Voilà ce que la philosophie a fait en France en faveur des
Juifs; et c'est même leur faute, ou plutôt la faute de
leur petit nombre , s'ils n'en ont pas mieux profité. En
Allemagne, où la politique a un peu mieux disputé le
terrain , les Juifs n'ont encore obtenu jusqu'à présent
, que l'abolition d'une taxe personnelle, sorte capitation plus
avilissante qu'onéreuse, à laquelle ils étaient
spécialement soumis; et qui formait même un des revenus
propres de la dignité impériale.
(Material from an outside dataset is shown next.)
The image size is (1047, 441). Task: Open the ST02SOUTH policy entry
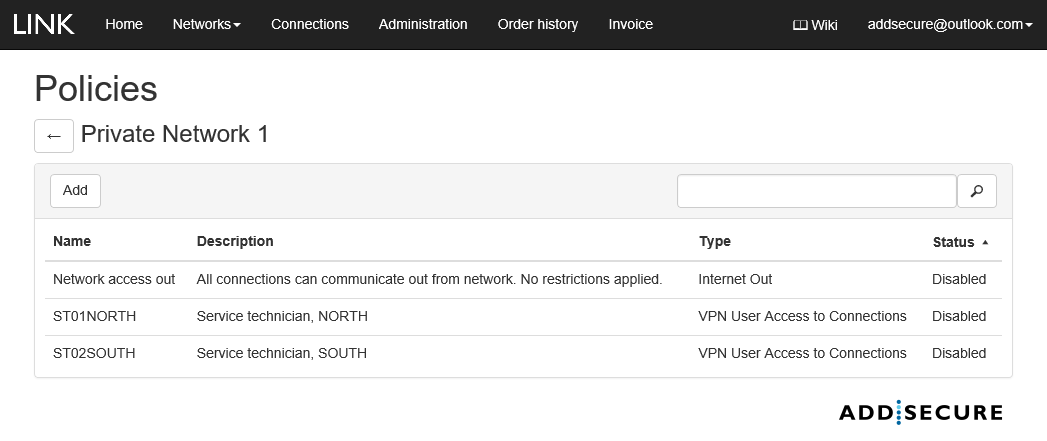[x=94, y=353]
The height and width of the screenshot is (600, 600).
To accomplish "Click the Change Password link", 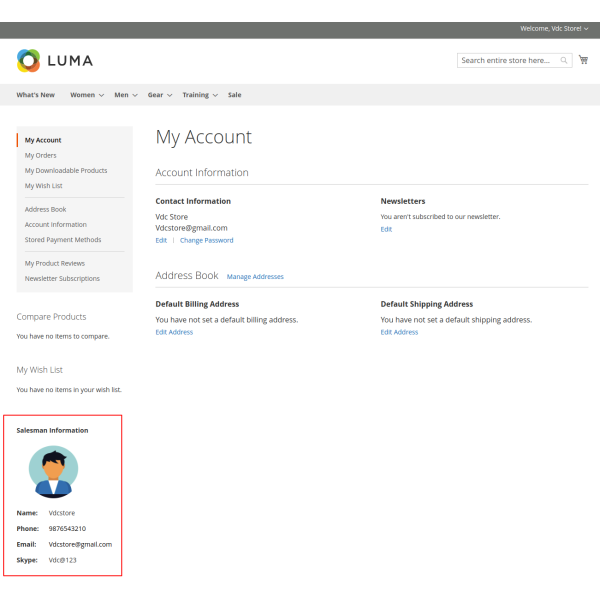I will pos(206,240).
Cependant, en même
temps que le gouvernement autrichien a affranchi les Juifs de cette
contribution, il a porté des lois sévères contre
les monopoles qu'ils exerçaient, et nous verrons plus bas que
les Juifs ont paru moins reconnaissants du bienfait, que
sensibles à la gêne apportée à leur
industrie; mais en Bavière, où la philosophie a fait
quelques conquêtes, le gouvernement a porté récemment
une loi très-peu philosophique assurément , qui ne
permet le mariage, chez les Juifs, qu'à un individu par
famille, et qui exige encore de l'époux la preuve d'une
fortune acquise de 1000 florins, environ 2500 liv., ou 3000 liv. de
France.
Quand cette ordonnance a été
connue en France par les papiers publies, on a dû la regarder
comme une de ces nouvelles que nos journaux hasardent quelquefois
sans les garantir, sur la foi des gazettes étrangères;
et il n'a été permis de croire à sa réalité,
que lorsqu'on l'a vue, dans un journal accrédité,
servir de texte à plusieurs articles pour ou contre les Juifs.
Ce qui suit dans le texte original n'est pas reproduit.